Radni zdecydowali co dalej ze szkołą w Mechowie 

Procedowany podczas dzisiejszego posiedzenia projekt uchwały o zamiarze likwidacji Szkoły Podstawowej w Mechowie większością głosów radnych został odrzucony.
 

O dalszych losach Szkoły Podstawowej w Mechowie zadecydowali dziś płotowscy radni. Przed przystąpieniem do głosowania swoje opinie w tej sprawie wydały komisje.

- Przeprowadzona analiza funkcjonowania szkoły wykazała, że przedstawione przez burmistrza dane ekonomiczne wskazują na zasadność likwidacji szkoły. Malejąca liczba uczniów nie daje nadziei na poprawę sytuacji, a prognozy demograficzne wskazują, że tendencja uczniów będzie malejąca na terenie całej gminy. Wyniki uzyskane przez uczniów szkoły w Mechowie nie są zadowalające. Jedynym przedmiotem, który wypada dobrze, jest język polski. Pozostałe przedmioty wypadają słabo – mówiła Anna Bugzel przewodnicząca Komisji Oświaty, Kultury, Zdrowia i Opieki Społecznej. Mimo tych stwierdzeń członkowie komisji opowiedzieli się za utrzymaniem szkoły.

Za likwidacją placówki była Komisja Budżetu i Finansów. - Utrzymanie jednego ucznia w szkole w Mechowie wynosi około 20 tys. złotych, z czego z budżetu gminy musimy dokładać około 10 tys. złotych. W pozostałych szkołach do jednego ucznia dopłacamy około 5 tys. złotych. To jest bardzo duża różnica – argumentował stanowisko komisji jej przewodniczący Ireneusz Bury. - My jako radni nie możemy bez przerwy dopłacać do utrzymania tej szkoły, gdyż skazujemy samych siebie na niekonsekwencje w wydatkowaniu pieniędzy publicznych i blokujemy tym samym inne ważne inwestycje – przekonywał przewodniczący Komisji.

Radny Marcin Makowiecki stwierdził, że rozumie decyzję burmistrza, jednak jako prezes ZNP w gminie Płoty, opowiedział się za pozostawieniem szkoły. – Ja rozumiem aspekty ekonomiczne, ale nie wszystko możemy przeliczać na pieniądze.

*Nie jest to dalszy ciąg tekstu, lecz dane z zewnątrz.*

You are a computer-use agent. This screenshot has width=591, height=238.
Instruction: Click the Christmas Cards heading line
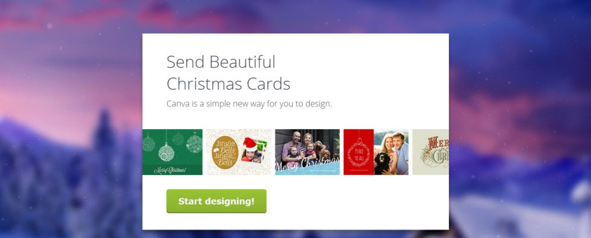[x=228, y=84]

Jestem za tym, żeby dzisiaj tej uchwały nie przyjmować, odrzucić ją, ale nie możemy zostawić problemu. Musimy usiąść i kompleksowo go rozwiązać – mówił M. Makowiecki.

Burmistrz Płotów, który przygotował projekt uchwały, swoją decyzję argumentował czynnikami ekonomicznymi. - Nie byłoby dzisiaj tej rozmowy i nie byłoby tego problemu, gdyby państwo wywiązywało się z podstawowego obowiązku, którym jest zapewnienie wynagrodzenia nauczycielom, ale tego nie ma. I stąd ten problem. Szkoła ma tradycje, widzimy, że osoby tam pracujące się starają, ale realia są takie, jakie są. Warunki w tej szkole są słabe. Lepsze warunki mogłyby mieć te dzieci w Szkole Podstawowej nr 2 – mówił w swoim wystąpieniu Radosław Mackiewicz. - Sądzę, że ta uchwała upadnie, ale moim obowiązkiem jest jej przedstawianie i ona co roku będzie przedstawiana. Jest to mój obowiązek wynikający z dbałości o finanse publiczne. Ja mogę chcieć, nie chcieć, lubić bądź nie lubić, ale obowiązki muszę spełniać. Za niespełnienie obowiązków są określone konsekwencje - tłumaczył swoje stanowisko burmistrz Mackiewicz. 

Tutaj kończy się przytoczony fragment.